Protecting Seniors from Dangerous Summer Heat
By June Fletcher
Heat is a potentially deadly problem—nearly 400 Americans die from heat waves each year. Most of them are elderly people who often don't realize when they are overheating and in danger.
Part of the problem lies in the fact that older people simply can't handle the heat as well as younger ones, because they don't sweat as effectively and have poorer circulation. Obesity, heart disease, dementia, diabetes and other chronic medical conditions can compound the risk. So can certain medications, especially diuretics or those prescribed for hypertension and Parkinson's disease.
To protect seniors, the standard advice is to get them into an air-conditioned building; have them dress lightly; and keep themselves hydrated.

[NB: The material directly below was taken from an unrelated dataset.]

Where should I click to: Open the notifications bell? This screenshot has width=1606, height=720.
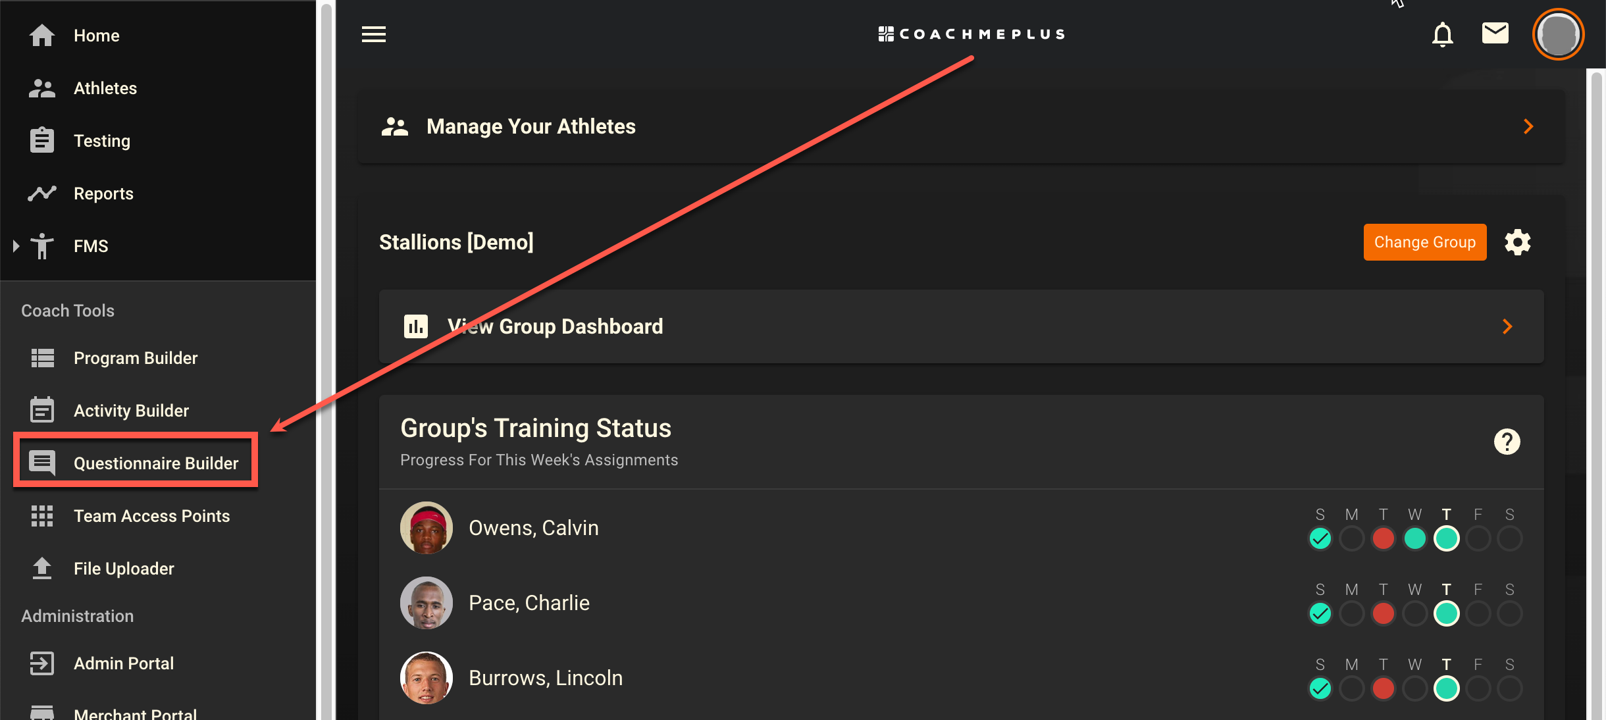(1442, 34)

But this is easier said than done, since poorer circulation also makes many seniors feel too cold in air conditioned spaces and want to reach for a sweater, even when it's hot out. And some seniors prefer other kinds of drinks to water, even though they may be too sugary for their sedentary lifestyles or filled with caffeine, which is dehydrating.
Lisa Clark, a Dallas physician who specializes in geriatric medicine, told AgingCare.com that caregivers should stay on the alert for signs of confusion or altered mental states in seniors who are out in hot weather, as it could be a sign of heat stroke. If the elderly person should collapse or pass out, "it's a medical emergency," Dr. Clark said, and 911 should be called immediately. While you are waiting for help, remove as much clothing as possible and pour cold water all over the elderly person's body. Should your relative come to, have a cold drink ready, as hydration is critical.
Here are some other tips to protect seniors from the heat:
--If elderly relatives complain of the cold indoors, turn up the air conditioning a bit. If they won't stay inside, have them sit on a shady porch under a ceiling fan or near a box fan.
--To keep the house cooler without running the air conditioning, close curtains or blinds on the east side of the home during the morning, and the west side in the afternoon.
--If the elderly person doesn't have air conditioning or refuses to use it in a heat wave, make sure they spend at least some time in a cool air-conditioned space like a mall or theater. "Even two or three hours a day can help," Dr. Clark said.
--Offer plenty of drinks that seniors prefer, but stay away from iced coffee and other highly caffeinated drinks, or sodas loaded with sodium, which is bad for heart health. Do not serve alcohol, which is dehydrating.
--Keep frozen treats available that have a high water and low sugar content, like sugar-free Popsicles (you can make your own using juice). Or serve fruit with a high water content, like watermelon.
--Seniors sometimes dress inappropriately for warm weather, so make sure that their clothing is lightweight, not form-fitting and light in color. Hats are useful, but make sure that they are loosely woven or ventilated so they don't trap heat and broad-brimmed so they shade the entire face.